Speaking with WTOP on Friday, Mark Rosenker, a former chairman of the National Transportation Safety Board and a transportation and aviation safety analyst for CBS News, says that the train’s speed increased from 70 mph to over 100 in its last minute – more than 50 mph over the speed limit for that curve.
Asked whether that means engineer Brandon Bostian had opened the throttle all the way, Rosenker said, “Absolutely. This thing was full throttle. There was no brake applied at all going toward the curve, until he was in the curve. And at that point he applied the emergency brake, which was much too late. It went from 106 to 104 – hardly anything” before it derailed.
Rosenker adds that footage from the front-facing video camera on the dashboard shows the engine leaning over before derailing: “You could see the tilt of the engine – more than 10 degrees.”
Bostian refused to give a statement to the police on Wednesday, but has agreed to speak with the NTSB, Rosenker says: “The question is how much he will remember.” The engineer has so far said he has no memory of what happened before the crash, except for applying the brake.

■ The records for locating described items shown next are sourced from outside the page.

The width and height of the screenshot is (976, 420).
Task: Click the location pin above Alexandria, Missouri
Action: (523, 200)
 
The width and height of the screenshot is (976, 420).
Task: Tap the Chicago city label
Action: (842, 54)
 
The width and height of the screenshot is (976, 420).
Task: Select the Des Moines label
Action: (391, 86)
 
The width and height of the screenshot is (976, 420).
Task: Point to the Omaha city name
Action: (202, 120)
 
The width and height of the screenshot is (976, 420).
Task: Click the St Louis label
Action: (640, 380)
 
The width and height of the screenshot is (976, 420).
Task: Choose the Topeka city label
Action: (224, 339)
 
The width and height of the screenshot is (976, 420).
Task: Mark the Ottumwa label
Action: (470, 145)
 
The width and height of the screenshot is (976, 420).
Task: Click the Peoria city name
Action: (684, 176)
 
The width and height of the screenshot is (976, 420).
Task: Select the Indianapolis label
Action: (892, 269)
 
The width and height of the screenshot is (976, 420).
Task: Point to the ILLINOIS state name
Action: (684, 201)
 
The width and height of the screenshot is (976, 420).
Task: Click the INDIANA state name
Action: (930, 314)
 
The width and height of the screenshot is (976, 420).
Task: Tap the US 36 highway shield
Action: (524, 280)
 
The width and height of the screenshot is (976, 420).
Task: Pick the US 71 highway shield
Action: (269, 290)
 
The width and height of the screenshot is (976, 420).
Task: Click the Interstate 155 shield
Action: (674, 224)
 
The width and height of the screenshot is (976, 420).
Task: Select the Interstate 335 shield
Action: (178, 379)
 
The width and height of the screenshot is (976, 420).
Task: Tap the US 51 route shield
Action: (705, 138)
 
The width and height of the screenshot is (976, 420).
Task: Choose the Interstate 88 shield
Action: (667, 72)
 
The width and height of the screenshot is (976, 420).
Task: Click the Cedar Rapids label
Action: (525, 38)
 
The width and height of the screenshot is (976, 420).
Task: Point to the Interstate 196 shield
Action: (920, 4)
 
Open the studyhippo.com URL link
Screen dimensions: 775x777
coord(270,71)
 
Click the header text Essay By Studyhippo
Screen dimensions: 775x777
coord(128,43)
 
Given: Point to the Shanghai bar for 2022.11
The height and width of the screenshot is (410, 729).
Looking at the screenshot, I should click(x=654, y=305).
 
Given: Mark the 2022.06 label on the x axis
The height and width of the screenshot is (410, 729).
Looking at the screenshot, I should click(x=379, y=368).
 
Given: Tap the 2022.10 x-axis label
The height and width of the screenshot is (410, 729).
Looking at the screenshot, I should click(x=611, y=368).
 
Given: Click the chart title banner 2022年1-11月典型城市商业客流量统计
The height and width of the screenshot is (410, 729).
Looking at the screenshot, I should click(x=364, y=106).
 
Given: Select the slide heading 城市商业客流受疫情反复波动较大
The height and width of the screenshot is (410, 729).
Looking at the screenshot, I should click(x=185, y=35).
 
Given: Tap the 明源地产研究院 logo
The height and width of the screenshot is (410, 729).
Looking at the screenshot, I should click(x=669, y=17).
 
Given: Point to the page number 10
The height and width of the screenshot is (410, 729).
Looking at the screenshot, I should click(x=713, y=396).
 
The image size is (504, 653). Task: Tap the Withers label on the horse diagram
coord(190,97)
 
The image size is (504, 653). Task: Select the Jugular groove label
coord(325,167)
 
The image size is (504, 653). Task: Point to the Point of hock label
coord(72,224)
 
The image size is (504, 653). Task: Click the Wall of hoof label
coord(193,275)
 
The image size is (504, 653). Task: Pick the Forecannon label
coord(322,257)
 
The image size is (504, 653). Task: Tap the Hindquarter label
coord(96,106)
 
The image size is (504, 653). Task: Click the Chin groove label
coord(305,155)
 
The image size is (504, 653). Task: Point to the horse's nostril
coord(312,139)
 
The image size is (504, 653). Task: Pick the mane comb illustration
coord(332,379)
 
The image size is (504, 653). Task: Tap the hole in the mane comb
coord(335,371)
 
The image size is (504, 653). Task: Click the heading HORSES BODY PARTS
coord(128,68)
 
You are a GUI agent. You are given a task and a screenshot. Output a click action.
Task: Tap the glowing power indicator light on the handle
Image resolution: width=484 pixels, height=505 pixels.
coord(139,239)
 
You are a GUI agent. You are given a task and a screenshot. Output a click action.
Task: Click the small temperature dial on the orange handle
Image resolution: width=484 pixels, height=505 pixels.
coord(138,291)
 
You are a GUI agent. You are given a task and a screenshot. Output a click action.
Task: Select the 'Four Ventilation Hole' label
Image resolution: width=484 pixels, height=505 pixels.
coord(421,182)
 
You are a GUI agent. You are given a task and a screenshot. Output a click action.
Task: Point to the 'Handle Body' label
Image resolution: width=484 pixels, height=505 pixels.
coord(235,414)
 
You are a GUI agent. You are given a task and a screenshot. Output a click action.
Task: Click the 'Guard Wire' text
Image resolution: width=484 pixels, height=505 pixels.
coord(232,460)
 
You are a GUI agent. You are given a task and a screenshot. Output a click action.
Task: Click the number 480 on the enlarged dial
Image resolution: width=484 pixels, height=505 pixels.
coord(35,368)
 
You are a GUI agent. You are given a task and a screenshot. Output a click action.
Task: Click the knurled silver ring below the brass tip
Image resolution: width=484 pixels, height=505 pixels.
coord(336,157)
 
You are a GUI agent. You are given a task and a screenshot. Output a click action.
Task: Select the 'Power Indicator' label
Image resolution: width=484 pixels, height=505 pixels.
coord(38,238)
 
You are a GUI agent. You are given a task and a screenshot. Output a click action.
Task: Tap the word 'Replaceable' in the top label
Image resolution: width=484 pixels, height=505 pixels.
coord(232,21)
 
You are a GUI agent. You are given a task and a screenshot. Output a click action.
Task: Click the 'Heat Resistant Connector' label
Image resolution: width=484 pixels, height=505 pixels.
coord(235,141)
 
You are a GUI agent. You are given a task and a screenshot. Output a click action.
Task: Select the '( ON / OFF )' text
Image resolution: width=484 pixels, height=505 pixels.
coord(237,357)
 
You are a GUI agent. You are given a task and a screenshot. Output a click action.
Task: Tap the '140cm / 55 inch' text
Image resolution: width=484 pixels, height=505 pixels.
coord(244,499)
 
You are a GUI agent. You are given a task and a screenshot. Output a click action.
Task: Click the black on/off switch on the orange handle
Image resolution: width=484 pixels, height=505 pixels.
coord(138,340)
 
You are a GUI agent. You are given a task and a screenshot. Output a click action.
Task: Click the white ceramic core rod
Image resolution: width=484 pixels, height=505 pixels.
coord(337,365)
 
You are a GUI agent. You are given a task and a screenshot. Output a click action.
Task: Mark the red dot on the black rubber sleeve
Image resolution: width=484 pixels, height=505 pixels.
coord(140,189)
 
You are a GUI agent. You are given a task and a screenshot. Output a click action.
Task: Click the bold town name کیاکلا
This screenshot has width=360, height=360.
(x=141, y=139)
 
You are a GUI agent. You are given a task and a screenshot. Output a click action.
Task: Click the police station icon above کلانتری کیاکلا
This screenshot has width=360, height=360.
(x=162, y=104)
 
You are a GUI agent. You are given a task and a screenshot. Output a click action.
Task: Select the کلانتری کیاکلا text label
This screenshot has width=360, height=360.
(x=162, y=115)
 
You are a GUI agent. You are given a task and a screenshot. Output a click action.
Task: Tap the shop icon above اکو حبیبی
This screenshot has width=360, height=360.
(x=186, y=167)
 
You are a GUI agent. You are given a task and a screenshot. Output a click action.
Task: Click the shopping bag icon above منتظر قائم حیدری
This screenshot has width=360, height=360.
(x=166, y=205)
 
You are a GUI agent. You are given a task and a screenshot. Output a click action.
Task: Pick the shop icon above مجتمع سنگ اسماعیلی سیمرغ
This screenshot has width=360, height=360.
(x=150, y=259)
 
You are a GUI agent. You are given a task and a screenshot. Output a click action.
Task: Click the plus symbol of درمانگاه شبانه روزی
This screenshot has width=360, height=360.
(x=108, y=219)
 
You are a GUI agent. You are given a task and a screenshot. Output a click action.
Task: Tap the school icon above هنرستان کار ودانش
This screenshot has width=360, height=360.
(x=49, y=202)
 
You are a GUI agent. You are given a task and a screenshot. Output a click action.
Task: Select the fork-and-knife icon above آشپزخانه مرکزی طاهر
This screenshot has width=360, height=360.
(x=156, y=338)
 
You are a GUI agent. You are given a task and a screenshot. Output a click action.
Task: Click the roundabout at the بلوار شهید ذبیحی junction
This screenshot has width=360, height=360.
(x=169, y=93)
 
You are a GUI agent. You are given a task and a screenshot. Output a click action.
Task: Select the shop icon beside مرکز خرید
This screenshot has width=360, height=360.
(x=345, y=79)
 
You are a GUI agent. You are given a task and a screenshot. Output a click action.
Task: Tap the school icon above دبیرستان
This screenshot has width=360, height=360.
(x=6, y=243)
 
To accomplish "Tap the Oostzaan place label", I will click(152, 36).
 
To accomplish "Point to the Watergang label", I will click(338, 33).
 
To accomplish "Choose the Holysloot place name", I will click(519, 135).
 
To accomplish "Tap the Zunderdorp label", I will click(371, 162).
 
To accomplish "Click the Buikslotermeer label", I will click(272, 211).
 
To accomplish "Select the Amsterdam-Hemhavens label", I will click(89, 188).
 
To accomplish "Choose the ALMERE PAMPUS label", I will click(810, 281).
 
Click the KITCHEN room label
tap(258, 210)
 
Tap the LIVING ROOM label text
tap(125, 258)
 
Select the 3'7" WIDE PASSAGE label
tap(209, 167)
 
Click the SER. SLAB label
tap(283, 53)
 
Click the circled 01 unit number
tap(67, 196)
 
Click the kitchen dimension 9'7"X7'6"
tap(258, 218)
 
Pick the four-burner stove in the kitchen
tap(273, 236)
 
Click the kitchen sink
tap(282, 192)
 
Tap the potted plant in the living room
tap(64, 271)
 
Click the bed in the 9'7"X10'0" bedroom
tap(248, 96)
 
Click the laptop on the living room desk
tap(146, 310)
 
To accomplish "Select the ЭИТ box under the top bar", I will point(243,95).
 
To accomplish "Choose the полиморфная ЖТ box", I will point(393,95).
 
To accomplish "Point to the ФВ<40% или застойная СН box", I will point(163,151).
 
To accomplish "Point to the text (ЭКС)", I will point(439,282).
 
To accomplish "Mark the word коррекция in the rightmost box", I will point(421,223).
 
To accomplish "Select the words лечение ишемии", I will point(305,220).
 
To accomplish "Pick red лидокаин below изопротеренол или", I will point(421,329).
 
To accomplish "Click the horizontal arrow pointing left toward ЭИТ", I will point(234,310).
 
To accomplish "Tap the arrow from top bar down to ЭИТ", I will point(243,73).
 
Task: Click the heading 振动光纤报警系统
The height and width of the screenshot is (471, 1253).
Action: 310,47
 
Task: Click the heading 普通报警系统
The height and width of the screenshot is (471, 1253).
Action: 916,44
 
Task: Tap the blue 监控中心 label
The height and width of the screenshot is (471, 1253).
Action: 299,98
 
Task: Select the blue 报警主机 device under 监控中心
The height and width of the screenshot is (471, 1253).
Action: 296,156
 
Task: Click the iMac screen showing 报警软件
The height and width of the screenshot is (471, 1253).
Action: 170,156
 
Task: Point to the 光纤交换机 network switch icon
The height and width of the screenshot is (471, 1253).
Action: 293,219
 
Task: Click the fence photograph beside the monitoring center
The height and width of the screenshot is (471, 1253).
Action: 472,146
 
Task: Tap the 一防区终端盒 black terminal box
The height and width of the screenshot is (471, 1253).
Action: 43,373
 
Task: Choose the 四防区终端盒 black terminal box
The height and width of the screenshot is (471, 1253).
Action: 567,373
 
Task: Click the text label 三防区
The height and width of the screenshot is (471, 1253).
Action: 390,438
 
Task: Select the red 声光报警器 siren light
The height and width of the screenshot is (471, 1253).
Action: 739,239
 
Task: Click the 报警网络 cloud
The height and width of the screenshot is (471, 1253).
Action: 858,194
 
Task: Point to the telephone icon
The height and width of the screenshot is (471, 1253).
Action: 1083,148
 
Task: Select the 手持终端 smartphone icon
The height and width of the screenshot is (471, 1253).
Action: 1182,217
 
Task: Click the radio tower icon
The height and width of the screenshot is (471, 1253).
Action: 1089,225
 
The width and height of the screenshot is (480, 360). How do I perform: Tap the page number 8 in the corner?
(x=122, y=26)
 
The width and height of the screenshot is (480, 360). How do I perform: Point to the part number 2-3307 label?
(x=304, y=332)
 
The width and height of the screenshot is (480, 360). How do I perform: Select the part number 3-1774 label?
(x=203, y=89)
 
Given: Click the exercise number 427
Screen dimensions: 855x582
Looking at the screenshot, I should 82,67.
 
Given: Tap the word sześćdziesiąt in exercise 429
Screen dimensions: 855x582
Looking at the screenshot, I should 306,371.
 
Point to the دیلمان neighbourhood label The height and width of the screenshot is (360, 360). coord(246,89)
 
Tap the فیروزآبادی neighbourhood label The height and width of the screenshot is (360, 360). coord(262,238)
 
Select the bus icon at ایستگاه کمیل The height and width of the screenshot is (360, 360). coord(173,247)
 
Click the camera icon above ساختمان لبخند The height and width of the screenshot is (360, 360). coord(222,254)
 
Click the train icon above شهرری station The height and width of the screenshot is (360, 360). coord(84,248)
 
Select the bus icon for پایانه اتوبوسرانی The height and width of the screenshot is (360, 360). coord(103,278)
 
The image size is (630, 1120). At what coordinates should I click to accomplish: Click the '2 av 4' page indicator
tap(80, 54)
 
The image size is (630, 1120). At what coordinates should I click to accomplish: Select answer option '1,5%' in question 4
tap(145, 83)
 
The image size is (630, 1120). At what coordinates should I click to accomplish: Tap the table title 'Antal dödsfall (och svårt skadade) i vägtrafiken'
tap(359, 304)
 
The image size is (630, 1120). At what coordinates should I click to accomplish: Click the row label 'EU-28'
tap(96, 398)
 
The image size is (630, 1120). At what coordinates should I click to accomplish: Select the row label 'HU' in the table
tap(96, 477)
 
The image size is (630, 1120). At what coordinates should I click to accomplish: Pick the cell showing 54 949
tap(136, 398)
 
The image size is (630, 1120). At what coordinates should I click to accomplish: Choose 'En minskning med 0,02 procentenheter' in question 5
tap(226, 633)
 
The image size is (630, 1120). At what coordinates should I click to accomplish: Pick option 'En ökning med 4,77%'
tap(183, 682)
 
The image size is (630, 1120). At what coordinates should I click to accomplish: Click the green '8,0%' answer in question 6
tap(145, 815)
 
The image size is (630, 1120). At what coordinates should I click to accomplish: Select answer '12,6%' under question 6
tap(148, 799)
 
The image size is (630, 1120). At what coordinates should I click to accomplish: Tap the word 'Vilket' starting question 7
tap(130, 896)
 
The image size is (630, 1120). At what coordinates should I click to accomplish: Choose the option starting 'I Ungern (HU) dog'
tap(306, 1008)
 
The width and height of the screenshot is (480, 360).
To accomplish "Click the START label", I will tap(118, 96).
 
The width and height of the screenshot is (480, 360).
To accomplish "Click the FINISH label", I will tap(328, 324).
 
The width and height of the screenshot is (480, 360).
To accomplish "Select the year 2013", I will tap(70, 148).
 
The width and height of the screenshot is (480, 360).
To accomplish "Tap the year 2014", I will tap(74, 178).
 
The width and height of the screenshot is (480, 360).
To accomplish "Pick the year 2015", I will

That’s a good development, Rosenker says. Bostian may be afraid of criminal prosecution, but the NTSB, Rosenker says, “is not a criminal investigation. So it’s in [the engineer’s] best interest to give as much information as possible.”
Indeed, the information Bostian gives the NTSB can be protected: “You get some ability to have some protection from a criminal action,” Rosenker says. That said, “Others may well be interested in interviewing him with other intentions, possibly criminal.”